I agreed to his plan and so far it has worked out pretty well. I am primarily on a Macintosh "OS X" platform, but for word processing and spreadsheet work I am using Microsoft Word for Mac and Excel for Mac, and my Powerpoint presentations are also "for Mac" (so we're hybrids there) but other functions are pure Mac and most of the time my Internet work is done via Mac's Safari. The only time I really ever need to go over to the PC side is when I need the latest version of Internet Explorer to effectively work on some external, outsourced databases. Our dental plan, for example, doesn't work on Safari, and our employee benefits maintenance and COBRA insurance administration sites won't work on the last "IE for Mac" upgrade (Apple decided to stop upgrading compatable versions of IE). I therefore could NOT completely abandon PC for Apple, but this way, though, I guess I can have the best of both worlds.

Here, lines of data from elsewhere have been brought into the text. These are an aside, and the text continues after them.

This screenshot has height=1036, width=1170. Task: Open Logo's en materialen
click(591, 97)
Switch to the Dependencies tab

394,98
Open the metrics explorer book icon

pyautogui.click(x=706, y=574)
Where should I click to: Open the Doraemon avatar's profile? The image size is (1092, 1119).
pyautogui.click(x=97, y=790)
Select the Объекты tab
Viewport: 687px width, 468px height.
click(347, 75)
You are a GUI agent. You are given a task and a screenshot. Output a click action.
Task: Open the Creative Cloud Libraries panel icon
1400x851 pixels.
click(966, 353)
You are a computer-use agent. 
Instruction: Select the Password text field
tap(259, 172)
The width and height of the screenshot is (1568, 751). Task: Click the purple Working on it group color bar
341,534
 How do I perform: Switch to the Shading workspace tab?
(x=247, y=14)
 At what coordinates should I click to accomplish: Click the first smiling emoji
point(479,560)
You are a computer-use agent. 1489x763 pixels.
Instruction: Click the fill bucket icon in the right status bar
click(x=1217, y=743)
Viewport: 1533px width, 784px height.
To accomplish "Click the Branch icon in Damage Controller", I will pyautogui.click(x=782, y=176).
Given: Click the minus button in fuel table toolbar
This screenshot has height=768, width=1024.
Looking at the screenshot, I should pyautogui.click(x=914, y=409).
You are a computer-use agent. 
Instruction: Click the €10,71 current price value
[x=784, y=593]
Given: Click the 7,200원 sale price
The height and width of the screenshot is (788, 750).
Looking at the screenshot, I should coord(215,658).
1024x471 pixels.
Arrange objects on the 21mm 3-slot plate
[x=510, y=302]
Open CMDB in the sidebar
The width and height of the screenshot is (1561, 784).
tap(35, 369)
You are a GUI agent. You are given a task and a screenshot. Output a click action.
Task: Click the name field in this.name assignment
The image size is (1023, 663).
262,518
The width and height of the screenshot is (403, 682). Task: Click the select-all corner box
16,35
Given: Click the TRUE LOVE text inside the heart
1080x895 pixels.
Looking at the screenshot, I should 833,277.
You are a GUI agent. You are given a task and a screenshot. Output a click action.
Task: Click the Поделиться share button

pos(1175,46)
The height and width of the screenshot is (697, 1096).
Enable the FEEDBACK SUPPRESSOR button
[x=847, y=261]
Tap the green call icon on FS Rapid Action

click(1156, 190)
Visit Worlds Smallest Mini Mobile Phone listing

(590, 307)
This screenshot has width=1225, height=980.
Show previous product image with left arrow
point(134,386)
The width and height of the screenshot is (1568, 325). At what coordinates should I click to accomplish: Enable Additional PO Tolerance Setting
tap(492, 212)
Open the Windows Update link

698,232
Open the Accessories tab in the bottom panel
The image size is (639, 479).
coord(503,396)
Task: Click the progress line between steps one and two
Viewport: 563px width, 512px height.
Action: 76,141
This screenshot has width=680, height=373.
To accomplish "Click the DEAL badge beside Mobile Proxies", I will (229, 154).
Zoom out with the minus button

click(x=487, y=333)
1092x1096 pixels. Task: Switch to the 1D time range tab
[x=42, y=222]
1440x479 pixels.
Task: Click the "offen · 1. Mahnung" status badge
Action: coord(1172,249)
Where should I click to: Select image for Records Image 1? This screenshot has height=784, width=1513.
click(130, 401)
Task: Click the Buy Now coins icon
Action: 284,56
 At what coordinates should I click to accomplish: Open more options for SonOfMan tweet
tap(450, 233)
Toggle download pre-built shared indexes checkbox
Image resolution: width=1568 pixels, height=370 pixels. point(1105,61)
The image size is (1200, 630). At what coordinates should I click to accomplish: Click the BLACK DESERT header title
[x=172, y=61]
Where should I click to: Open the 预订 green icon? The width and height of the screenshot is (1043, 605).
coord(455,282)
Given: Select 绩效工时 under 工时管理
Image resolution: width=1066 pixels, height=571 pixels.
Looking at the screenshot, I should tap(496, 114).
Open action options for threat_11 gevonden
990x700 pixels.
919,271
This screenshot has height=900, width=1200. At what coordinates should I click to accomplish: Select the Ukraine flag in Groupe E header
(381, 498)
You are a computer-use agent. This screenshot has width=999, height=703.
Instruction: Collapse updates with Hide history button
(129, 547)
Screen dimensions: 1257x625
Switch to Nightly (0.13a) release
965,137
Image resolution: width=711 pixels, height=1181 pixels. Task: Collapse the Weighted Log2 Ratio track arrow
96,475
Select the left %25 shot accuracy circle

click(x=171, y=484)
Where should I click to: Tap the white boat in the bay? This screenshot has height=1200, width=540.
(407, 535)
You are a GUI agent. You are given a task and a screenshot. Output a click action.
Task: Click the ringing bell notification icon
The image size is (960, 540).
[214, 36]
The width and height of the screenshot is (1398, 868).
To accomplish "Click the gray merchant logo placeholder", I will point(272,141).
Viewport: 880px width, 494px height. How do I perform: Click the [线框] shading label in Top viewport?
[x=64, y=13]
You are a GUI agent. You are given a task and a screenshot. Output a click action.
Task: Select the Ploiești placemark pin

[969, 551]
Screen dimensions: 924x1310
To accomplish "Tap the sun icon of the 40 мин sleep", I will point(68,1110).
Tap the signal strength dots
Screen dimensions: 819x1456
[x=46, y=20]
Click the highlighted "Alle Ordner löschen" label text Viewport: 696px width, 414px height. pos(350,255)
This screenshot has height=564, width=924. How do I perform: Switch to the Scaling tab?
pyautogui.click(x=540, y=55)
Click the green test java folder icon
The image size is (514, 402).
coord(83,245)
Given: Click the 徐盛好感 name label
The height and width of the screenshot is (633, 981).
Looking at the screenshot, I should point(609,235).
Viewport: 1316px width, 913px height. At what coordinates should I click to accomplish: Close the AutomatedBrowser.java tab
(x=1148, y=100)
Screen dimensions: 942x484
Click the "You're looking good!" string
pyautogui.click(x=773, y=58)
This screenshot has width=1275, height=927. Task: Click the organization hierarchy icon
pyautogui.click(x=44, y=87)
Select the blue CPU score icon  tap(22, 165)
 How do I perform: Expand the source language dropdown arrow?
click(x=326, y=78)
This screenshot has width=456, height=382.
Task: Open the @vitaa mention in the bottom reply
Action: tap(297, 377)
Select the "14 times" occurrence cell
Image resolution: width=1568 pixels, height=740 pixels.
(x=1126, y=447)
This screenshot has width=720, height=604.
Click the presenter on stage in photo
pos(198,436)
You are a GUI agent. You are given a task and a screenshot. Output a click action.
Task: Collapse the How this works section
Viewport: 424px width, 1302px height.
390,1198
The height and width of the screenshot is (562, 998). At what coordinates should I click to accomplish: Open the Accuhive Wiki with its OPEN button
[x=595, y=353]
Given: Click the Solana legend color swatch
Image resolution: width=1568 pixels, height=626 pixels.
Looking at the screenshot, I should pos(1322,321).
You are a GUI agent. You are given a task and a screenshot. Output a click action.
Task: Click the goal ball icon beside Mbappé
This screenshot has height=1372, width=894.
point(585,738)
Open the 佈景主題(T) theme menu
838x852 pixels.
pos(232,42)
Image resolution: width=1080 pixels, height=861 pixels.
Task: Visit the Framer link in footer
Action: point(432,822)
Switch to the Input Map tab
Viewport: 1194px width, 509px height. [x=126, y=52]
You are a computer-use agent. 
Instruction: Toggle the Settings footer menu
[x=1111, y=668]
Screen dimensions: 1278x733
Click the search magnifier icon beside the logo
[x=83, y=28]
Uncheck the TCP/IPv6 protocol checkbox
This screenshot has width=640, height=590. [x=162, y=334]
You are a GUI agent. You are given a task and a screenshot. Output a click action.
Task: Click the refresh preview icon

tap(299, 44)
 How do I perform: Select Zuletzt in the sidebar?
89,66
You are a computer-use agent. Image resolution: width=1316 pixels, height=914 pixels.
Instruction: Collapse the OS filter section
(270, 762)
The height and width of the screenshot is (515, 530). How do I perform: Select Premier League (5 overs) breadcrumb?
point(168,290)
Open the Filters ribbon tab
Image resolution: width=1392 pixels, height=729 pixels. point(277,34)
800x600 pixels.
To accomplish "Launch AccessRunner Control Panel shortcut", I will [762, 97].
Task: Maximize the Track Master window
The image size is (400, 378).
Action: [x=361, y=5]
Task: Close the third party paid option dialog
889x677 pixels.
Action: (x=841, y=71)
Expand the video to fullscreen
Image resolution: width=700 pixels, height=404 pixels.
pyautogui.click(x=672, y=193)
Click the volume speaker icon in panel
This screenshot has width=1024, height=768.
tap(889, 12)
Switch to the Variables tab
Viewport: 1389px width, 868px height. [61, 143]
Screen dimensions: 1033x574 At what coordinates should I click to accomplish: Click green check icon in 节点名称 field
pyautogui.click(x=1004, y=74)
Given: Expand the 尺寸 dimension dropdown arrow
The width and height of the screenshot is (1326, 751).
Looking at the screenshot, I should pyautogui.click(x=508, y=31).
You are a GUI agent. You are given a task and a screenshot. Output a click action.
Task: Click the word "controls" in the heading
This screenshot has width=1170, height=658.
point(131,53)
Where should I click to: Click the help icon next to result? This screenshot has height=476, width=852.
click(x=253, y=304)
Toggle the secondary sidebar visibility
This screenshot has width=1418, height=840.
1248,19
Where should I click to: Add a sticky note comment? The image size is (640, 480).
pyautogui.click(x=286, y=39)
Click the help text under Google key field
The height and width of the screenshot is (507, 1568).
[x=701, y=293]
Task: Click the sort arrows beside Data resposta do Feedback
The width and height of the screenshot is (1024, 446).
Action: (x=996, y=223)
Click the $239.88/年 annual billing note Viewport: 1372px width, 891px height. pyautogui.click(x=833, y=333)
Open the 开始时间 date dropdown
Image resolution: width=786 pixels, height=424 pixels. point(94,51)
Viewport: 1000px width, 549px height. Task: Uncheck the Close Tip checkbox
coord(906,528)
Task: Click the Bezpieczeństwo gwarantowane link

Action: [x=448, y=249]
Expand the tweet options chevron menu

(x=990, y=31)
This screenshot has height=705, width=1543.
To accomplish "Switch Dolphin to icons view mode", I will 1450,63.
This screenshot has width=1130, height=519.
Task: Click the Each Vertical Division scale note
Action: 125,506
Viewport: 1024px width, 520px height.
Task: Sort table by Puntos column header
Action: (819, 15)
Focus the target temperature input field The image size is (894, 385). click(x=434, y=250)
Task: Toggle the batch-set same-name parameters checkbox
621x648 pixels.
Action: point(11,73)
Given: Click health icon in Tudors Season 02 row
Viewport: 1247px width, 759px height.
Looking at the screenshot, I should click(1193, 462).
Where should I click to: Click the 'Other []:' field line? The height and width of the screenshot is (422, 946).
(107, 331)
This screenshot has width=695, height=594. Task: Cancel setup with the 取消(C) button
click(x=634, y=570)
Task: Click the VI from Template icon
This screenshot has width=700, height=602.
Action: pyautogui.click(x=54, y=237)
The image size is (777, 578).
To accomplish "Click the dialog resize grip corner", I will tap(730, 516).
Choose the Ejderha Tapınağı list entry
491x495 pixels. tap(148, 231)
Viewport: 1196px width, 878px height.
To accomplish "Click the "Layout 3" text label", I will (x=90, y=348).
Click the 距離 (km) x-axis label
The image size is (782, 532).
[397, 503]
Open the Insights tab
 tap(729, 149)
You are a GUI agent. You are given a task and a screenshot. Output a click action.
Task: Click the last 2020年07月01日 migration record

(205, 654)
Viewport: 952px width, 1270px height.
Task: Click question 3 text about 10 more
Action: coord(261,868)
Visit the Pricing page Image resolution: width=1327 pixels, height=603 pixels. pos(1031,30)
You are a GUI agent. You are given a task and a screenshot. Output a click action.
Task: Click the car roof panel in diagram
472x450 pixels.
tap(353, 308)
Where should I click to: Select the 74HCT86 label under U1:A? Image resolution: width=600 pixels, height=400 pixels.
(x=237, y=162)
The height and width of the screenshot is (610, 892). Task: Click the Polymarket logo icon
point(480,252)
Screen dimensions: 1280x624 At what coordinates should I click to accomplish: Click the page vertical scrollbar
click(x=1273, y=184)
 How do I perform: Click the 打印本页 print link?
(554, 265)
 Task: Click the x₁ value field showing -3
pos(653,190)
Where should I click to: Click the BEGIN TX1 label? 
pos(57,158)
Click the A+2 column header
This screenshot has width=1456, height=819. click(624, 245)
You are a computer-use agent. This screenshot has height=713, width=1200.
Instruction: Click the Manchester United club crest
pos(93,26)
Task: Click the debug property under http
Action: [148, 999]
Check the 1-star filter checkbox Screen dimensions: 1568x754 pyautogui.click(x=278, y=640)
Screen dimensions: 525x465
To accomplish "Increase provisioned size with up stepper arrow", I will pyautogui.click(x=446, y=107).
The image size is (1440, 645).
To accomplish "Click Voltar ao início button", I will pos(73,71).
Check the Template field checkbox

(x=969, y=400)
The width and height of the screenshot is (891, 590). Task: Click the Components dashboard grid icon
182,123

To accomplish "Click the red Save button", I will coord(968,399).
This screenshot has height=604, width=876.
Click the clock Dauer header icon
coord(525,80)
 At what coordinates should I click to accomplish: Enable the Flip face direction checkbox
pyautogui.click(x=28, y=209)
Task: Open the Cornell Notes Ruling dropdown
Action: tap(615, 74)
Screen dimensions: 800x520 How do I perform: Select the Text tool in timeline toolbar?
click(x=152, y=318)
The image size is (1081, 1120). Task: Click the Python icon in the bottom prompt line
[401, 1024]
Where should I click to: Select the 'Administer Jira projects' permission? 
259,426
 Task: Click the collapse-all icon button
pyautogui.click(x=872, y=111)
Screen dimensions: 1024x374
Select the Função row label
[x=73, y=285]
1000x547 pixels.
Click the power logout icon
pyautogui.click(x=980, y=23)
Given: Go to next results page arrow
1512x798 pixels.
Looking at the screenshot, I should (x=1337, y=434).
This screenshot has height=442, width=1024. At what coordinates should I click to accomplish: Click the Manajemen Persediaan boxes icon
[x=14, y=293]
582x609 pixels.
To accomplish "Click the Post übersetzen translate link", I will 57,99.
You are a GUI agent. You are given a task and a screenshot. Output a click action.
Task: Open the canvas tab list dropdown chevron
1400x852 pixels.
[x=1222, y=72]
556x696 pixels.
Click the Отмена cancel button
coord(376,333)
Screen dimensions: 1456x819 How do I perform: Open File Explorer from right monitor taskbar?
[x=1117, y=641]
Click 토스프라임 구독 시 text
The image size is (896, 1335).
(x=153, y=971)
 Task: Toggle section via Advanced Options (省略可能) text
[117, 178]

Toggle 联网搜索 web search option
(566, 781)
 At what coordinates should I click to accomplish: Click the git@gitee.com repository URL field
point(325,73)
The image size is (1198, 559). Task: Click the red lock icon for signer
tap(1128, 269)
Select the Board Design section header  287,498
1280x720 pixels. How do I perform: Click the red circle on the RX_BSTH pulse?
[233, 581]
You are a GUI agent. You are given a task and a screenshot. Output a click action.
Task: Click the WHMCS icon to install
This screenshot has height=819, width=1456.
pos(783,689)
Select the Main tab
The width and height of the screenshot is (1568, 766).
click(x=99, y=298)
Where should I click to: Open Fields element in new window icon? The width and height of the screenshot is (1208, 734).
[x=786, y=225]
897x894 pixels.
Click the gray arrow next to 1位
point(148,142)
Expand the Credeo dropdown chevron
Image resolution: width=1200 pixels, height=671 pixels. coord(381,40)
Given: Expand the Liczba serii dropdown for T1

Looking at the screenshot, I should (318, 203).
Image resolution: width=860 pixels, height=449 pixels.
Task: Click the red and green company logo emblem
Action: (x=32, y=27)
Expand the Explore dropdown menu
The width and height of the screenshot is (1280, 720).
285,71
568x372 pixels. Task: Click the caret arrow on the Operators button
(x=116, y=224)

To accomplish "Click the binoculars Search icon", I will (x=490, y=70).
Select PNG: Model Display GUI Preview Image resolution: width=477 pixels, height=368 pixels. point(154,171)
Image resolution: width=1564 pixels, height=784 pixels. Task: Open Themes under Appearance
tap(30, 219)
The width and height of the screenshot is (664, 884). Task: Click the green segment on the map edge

Now, about three others have followed suit, including my boss, so I guess it is a slow migration, but one that so far is satisfying our computer tech.

Here is one thing that I tell people about it: Last year after Christmas break, the tech department upgraded me from Microsoft Windows 98 to XP, and it took me about a MONTH to become fully productive on XP. But after Spring break, when they switched me over to Mac, I was fully productive in one week. So for those at work who are afraid of it, I tell them that the conversion from Microsoft to Mac was easier than the conversion WITHIN Microsoft from Windows 98 to XP, so especially if someone is begging for or due for an upgrade out of Windows 98, I recommend that they go straight to Mac rather than go to XP.

At home, my desktop is still Windows 98, and while I don't really see much need to upgrade to XP (or even any of the upgrade steps inbetween), I am thinking more and more that I need to do SOMETHING, this computer is feeling more and more "backward"--S L O W and constantly crashing. I'd love to completely "erase" everything inside (having already stored all my documents and files on the networked hard drive), replace and increase all memory chips, replace the hard drive with one about thirty times larger in storage capacity, and use a brand new operating system. But XP? That doesn't lure me. Get a brand-new Mac, instead? If I thought to do that, I may as well forget the desktop entirely and simply use the I-Book as my ONE computer. Stuck in abeyance, I really don't know the solution, so I will just do nothing and vaguely suffer.

Quandaries like that, I do allow myself to get trapped in them. And so that is yet another something "weird".

How about you? I will continue the "tagging" and pass this on to these five: Jeff, Moonsphinx, Wench, Soldiergirl, and Shadow-box. If you are reading this and want to play, you're on!